The 150,000 oz. Now, again, I'll come back to we're actually, you know, over the four-year period of the build, we're taking the highest grade material to do that. What you'd typically have is you'd have a higher grade production profile, and you'd process that lower grade at the back end. In our case, we've got, and I really believe it, and you know, Melissa showed it's wide open on the underground. We've got more work to do there. To have an overall underground mine of 700 tons a day, we just have to find more in each of those ramp systems so that they can support, you know, production for longer periods of time.
Okay. Basically, the idea is to stay at 7,000 tons per day.
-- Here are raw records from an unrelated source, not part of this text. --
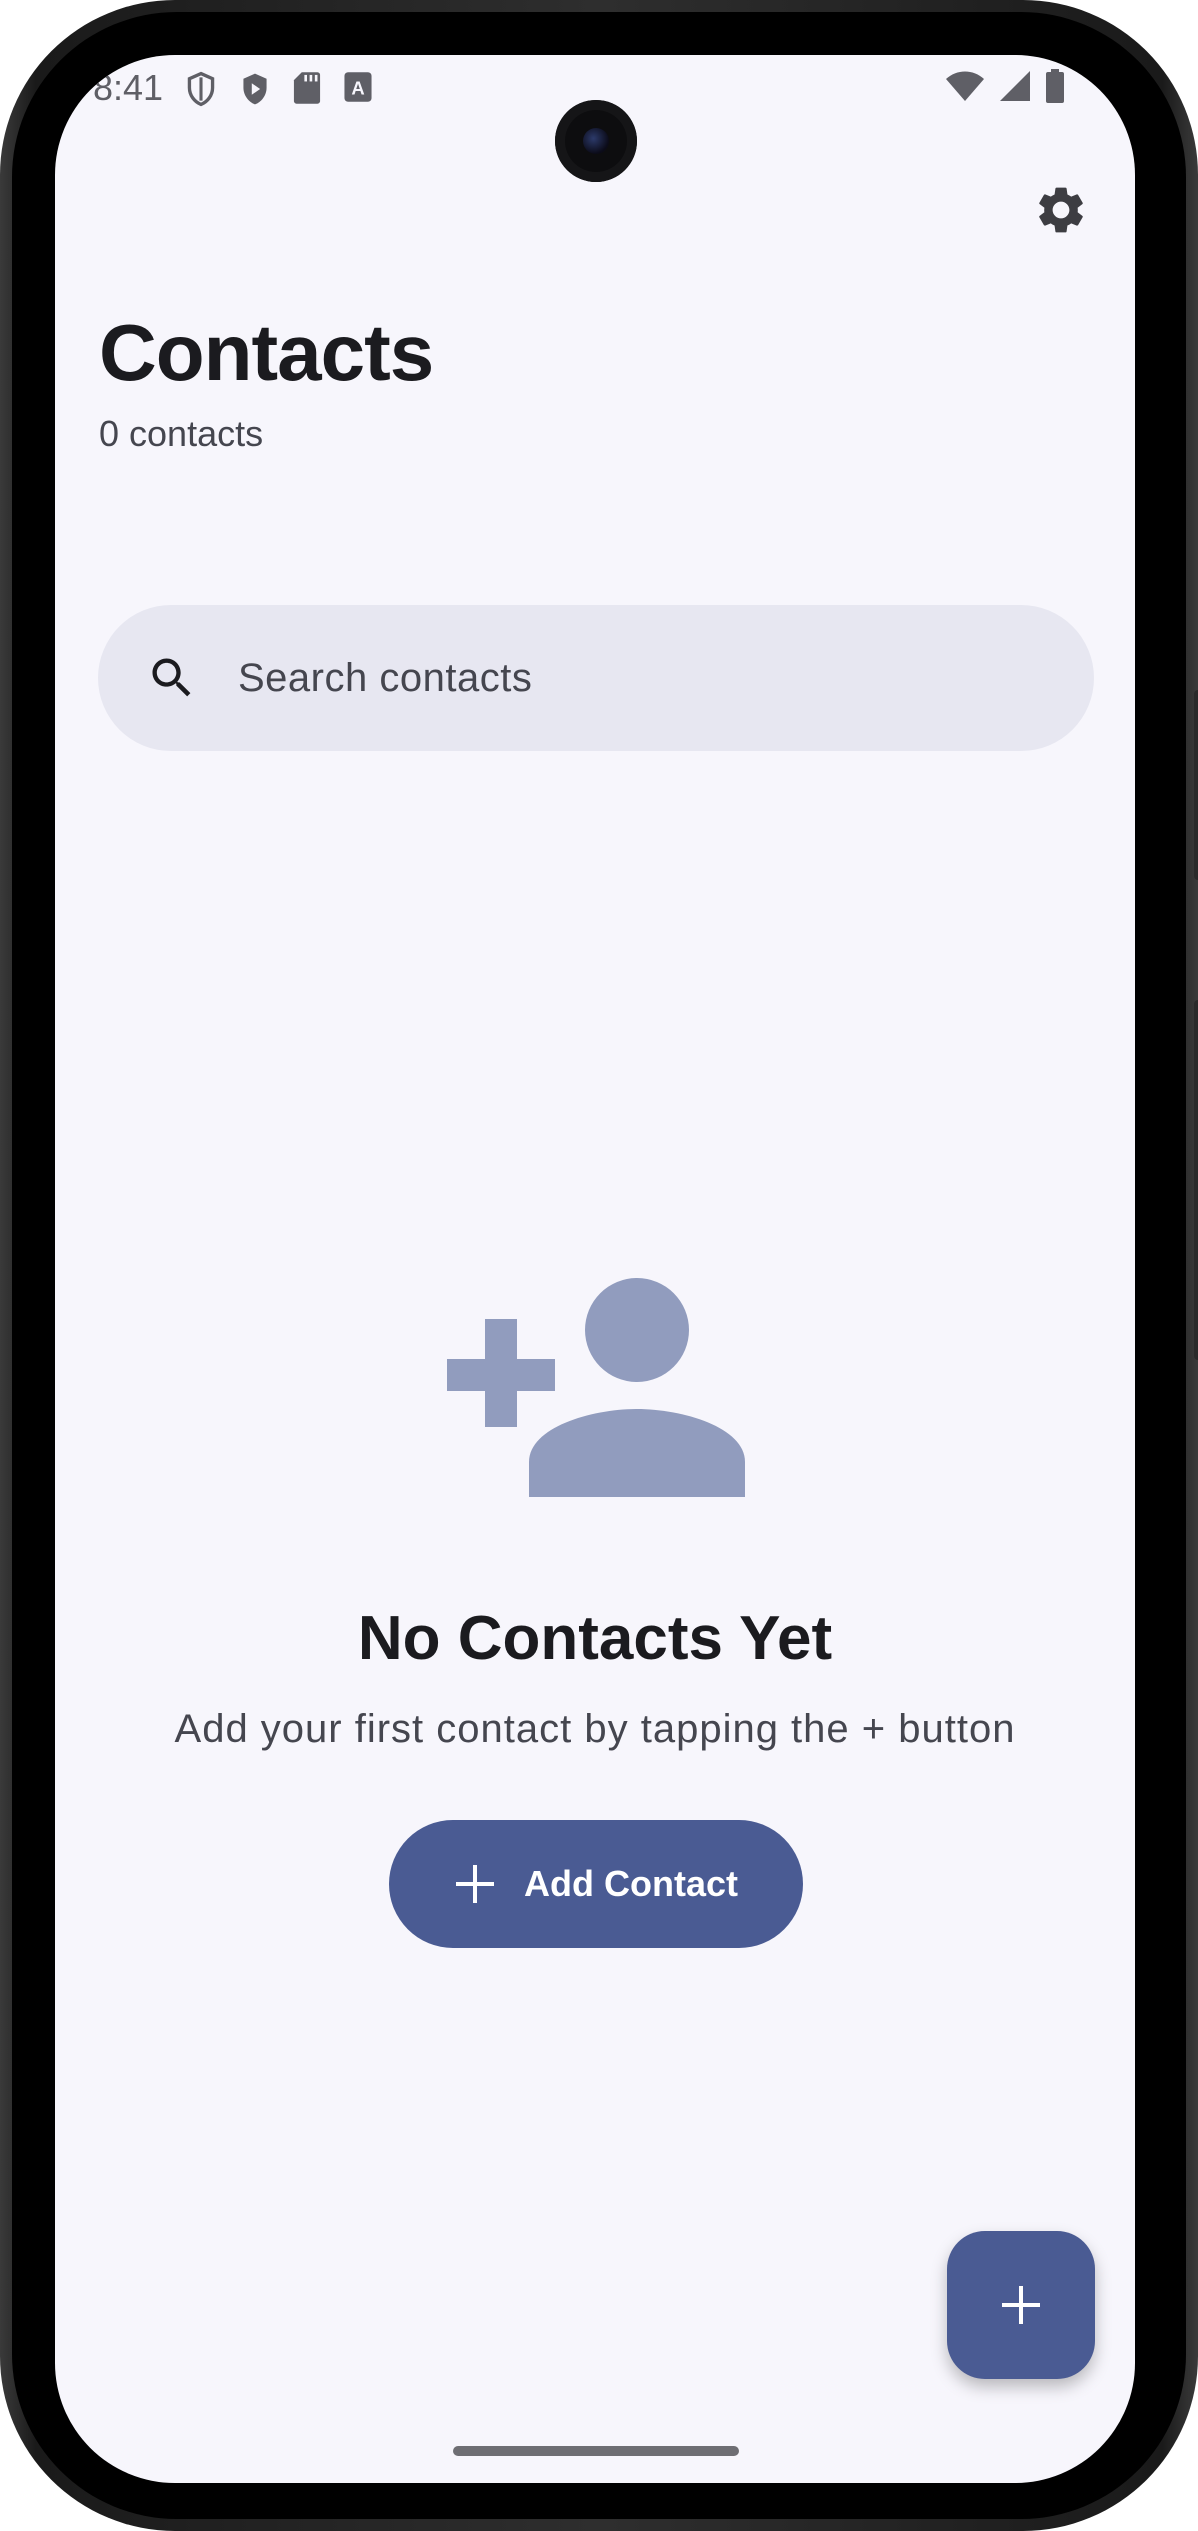  Describe the element at coordinates (174, 678) in the screenshot. I see `search-icon` at that location.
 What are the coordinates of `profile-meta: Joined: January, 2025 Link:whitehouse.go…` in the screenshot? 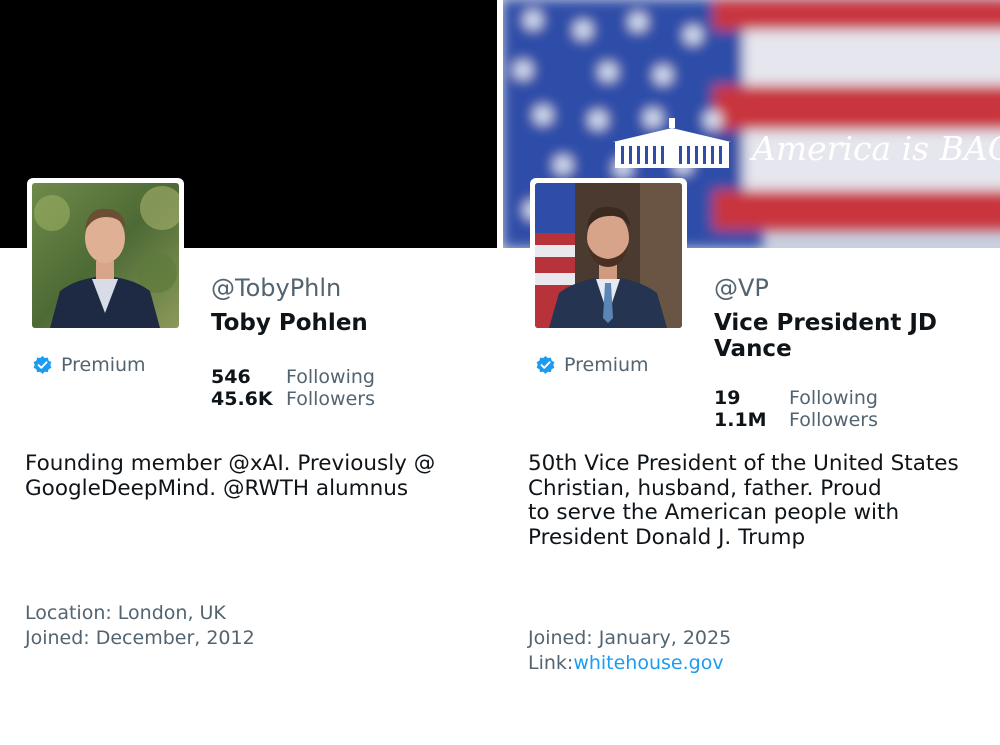 It's located at (630, 651).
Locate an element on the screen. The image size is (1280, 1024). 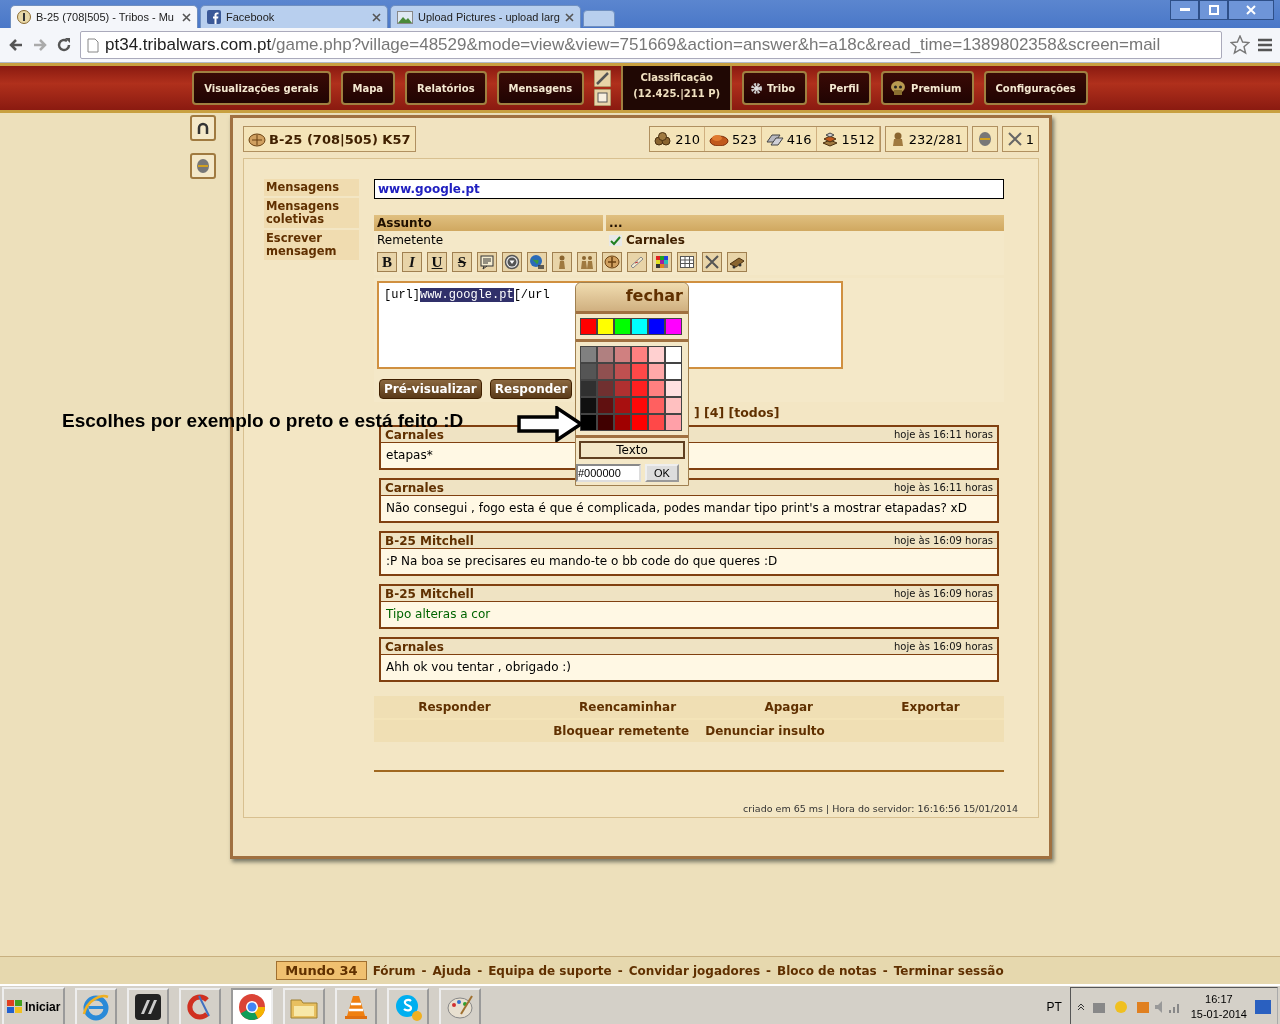
footer-link: Convidar jogadores is located at coordinates (694, 970).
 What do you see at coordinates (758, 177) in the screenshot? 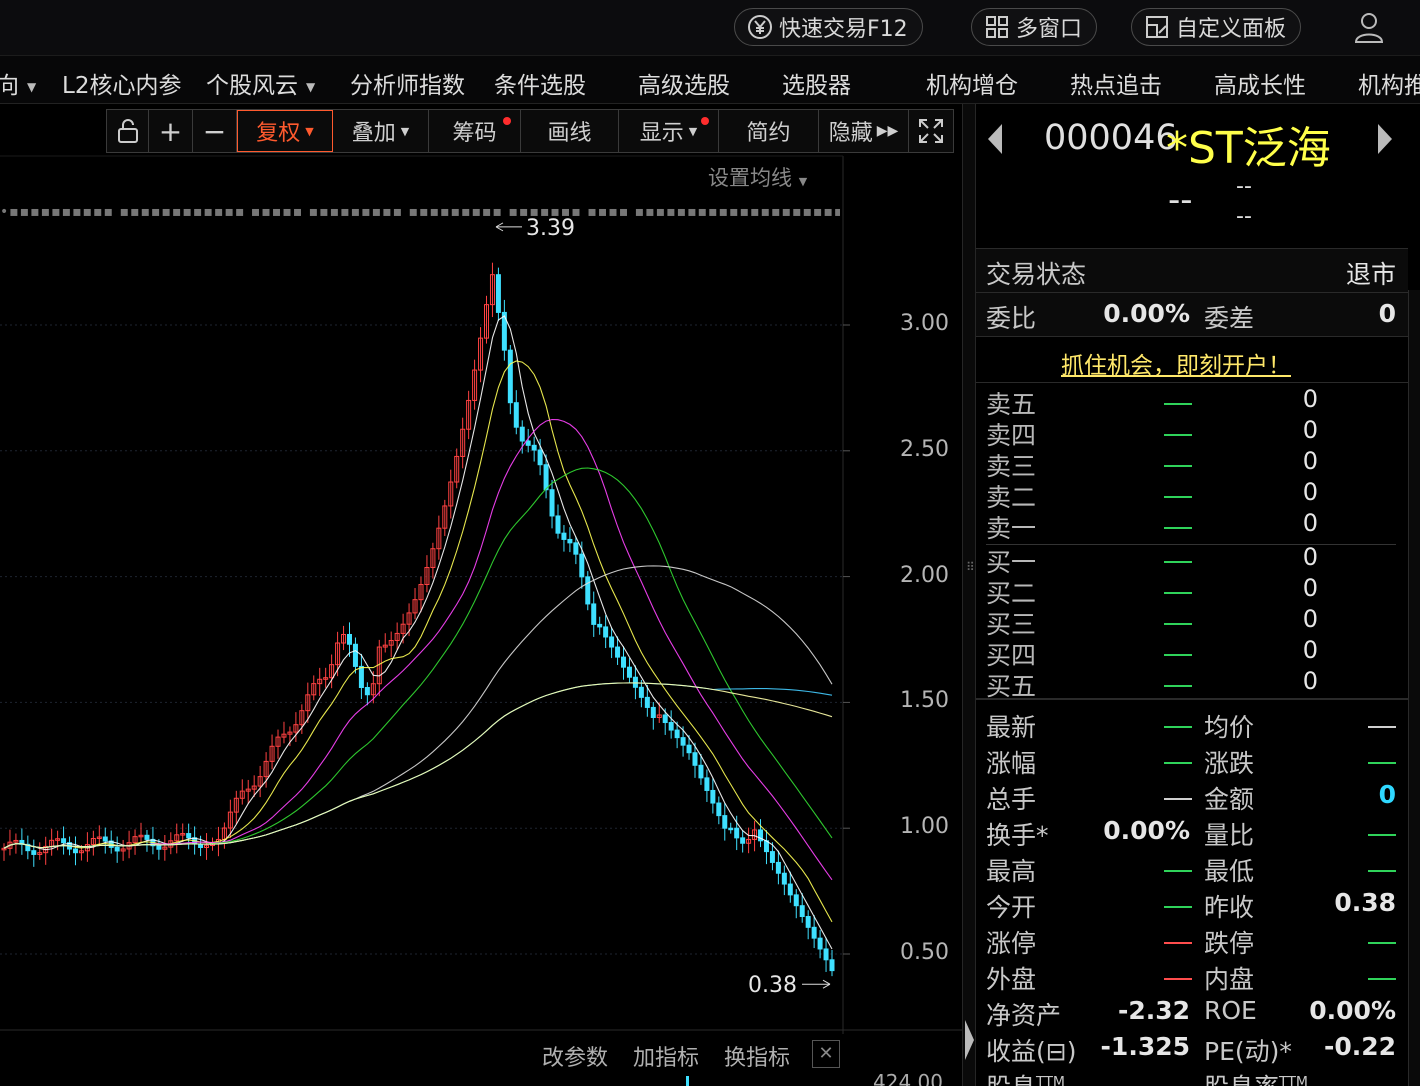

That's what I understand.
Yes, unless that low-grade stockpile grows too big, then we'll expand.
You won't be constrained. There's a lot of pits, you know. Does that at some point cause a bit of a backup? I mean, that's a lot of pits to manage, or is that all sequentially managed?
It's all sequential. All sequential.
Okay. All right. Thanks, Keith. Congrats.
All right. Thanks, Peter.
Thanks.
That is?
We have a follow-up question from the line of Mike Niehuser with ROTH Capital Partners. Please go ahead.
Sorry, I'll make this quick, but I was staring at the picture of all you folks standing on top of the quartz vein. I imagine that for the open pit, the ore control of going after the high grade associated with those veins has got to be pretty obvious. I wouldn't say easy, but you know, it should be pretty clear. The question I have is, I remember being out there and the rock around it is not quite so hard and it's somewhat fragile. Yet when you go underground, I know it's very early, but can you comment on how competent and how safe it'll be to be able to do an underground mine when you're mining the hard stuff out first from underneath the, you know, softer, more fragile other rock?
That's really why we decided to go to a cut-and-fill mining method in the PEA as opposed to what was assumed in the resource as long hole. Adding the cost to that, I think our operating cost is $172 a ton for the underground. That's just really a reflection of taking it out in small slices and being able to control the ground around it. That's a typical mining method that you would take it out in small chunks of three by three meter size, and you support the wall and you take it out. You take it out in slices and then backfill what you've taken out and then start over again. It's a higher cost method, but it's more selective, more flexible, and deals with the kind of ground that we will encounter there.
Excellent. Okay, very thoughtful again. Thank you so much for taking my questions.
All right. Thanks, Mike.
That concludes our time for the webinar today. Thank you all for joining. You may now disconnect your lines.